[Ground-station] half-precision floats?

Phil Karn karn at ka9q.net
Wed Jul 25 23:43:16 PDT 2018


Does anybody have experience with (or opinions about) using
half-precision 16-bit floating point? It was developed for computer
graphics but I think they might be useful in SDRs.

It's a fairly recent addition to IEEE-754 floating point, and newer x86
processors have instructions to convert between them (which you'd only
use as an interchange or storage format) and 32- and 64-bit floats
(which you'd still use for computation). There's a sign bit, a 5 bit
binary exponent and 10 bit mantissa with an implicit leading '1' (when
normalized).

Ordinary 16-bit integers have a dynamic range of about 100 dB, which is
plenty for most RF A/Ds. But most radio receivers need more than 100 dB
of dynamic range, so you need an analog AGC ahead of the A/D.

That raises of the question of how to pass the analog gain settings
downstream with the (scaled) sampled data. This is useful for displaying
(roughly) absolute signal levels to the user and avoiding unnecessary
pumping of the digital AGC operating on the final, filtered signal.

I currently pass the analog gain settings as metadata with each packet
of 16-bit integer I/Q samples on the IP multicast stream from front end
module to receiver module. The latter converts to single precision float
for processing, applying those gain settings so I can work with 32-bit
floating point samples that reflect absolute signal levels irrespective
of the analog AGC settings (assuming those gains are accurate, of course
-- but that's another topic). All this is working very well.
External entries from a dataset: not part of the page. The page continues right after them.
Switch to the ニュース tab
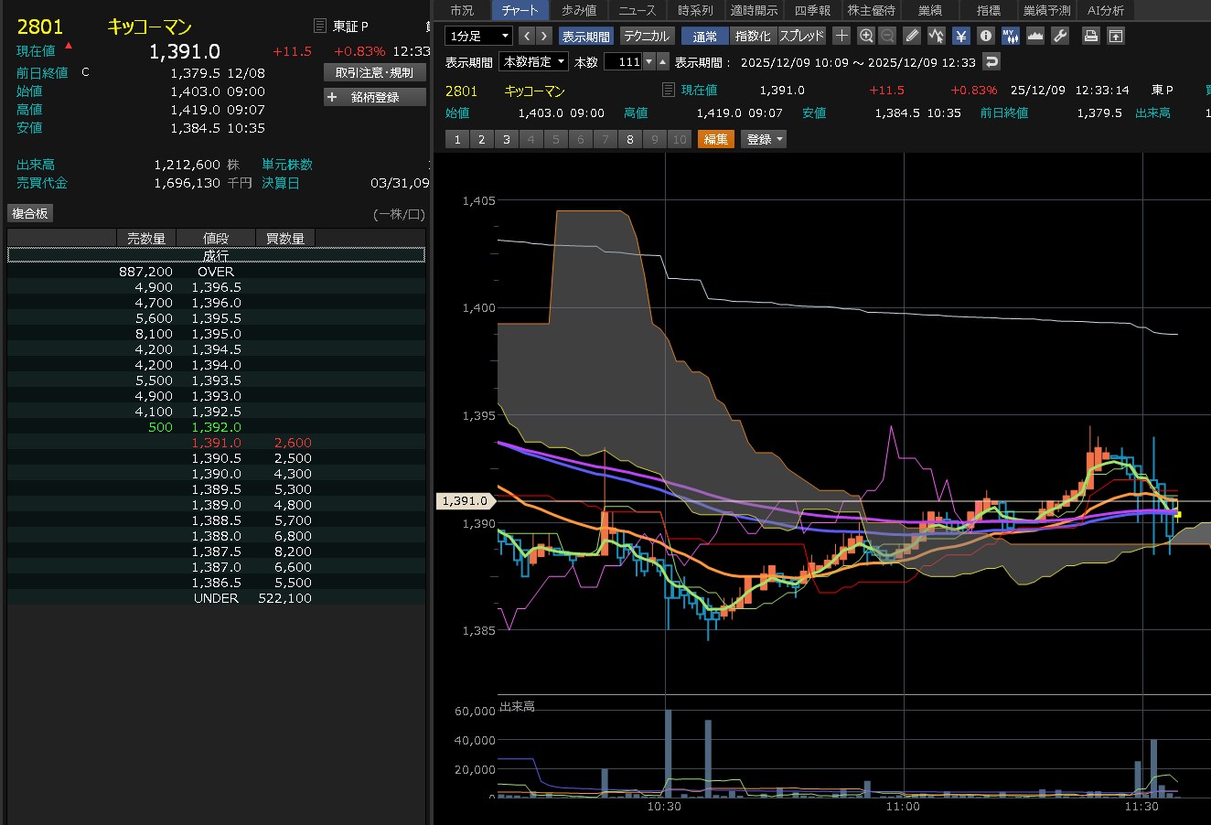The height and width of the screenshot is (825, 1211). 637,10
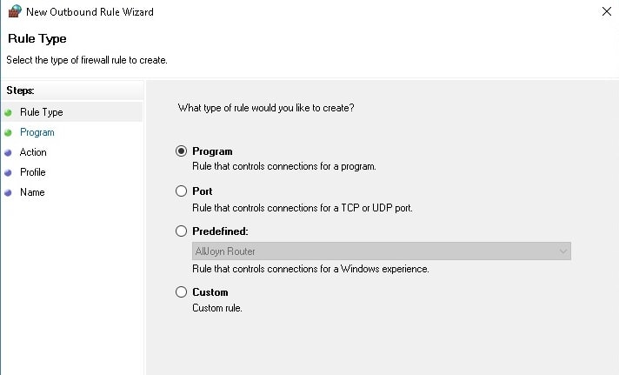Click the purple bullet beside Profile step

(x=8, y=172)
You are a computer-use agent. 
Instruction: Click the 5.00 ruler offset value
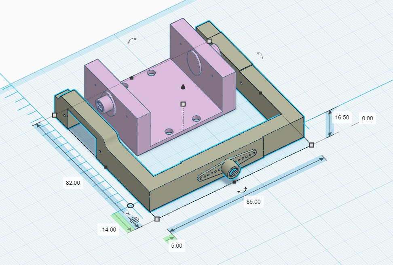coord(177,246)
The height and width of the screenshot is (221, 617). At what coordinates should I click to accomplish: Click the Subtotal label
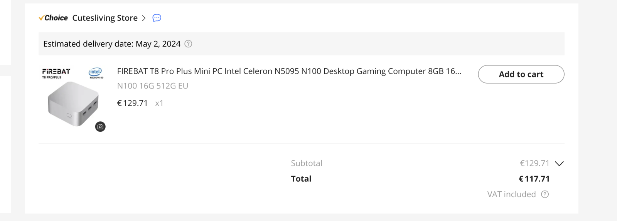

If I used floating point as my I/Q exchange format, I could apply those
gain settings directly to each sample and eliminate the explicit
metadata. But 32-bit single-precision floats would double the network
bit rate, and that's a significant penalty. Hence my interest in 16-bit
floats. (In either case there's a hardware-dependent timing skew between
analog gain changes and when they actually take effect on the A/D
output. This seems best done close to the A/D, i.e., on the sending end
of the I/Q multicast stream. Incorporating the gain settings into
floating point samples would allow gain changes on other than packet
boundaries.)

I see only one drawback: a 16-bit half-precision floating point
obviously cannot have the same 100 dB *instantaneous* (spur-free)
dynamic range as a 16-bit integer. If you consider only normalized
mantissas with 11 bits, the spur-free range would be about 68 dB. But
floating point numbers can be non-normalized, so I'm not sure how to
compute the ENOB (effective number of bits).

Few (if any) A/Ds have an ENOB anywhere close to 16 bits anyway. OTOH,
to keep network traffic down I will often transfer some highly decimated
sample streams with much higher ENOBs than the A/Ds producing them.
Hence my dilemma.

So, are 16-bit floats usable for SDR I/Q sample exchange?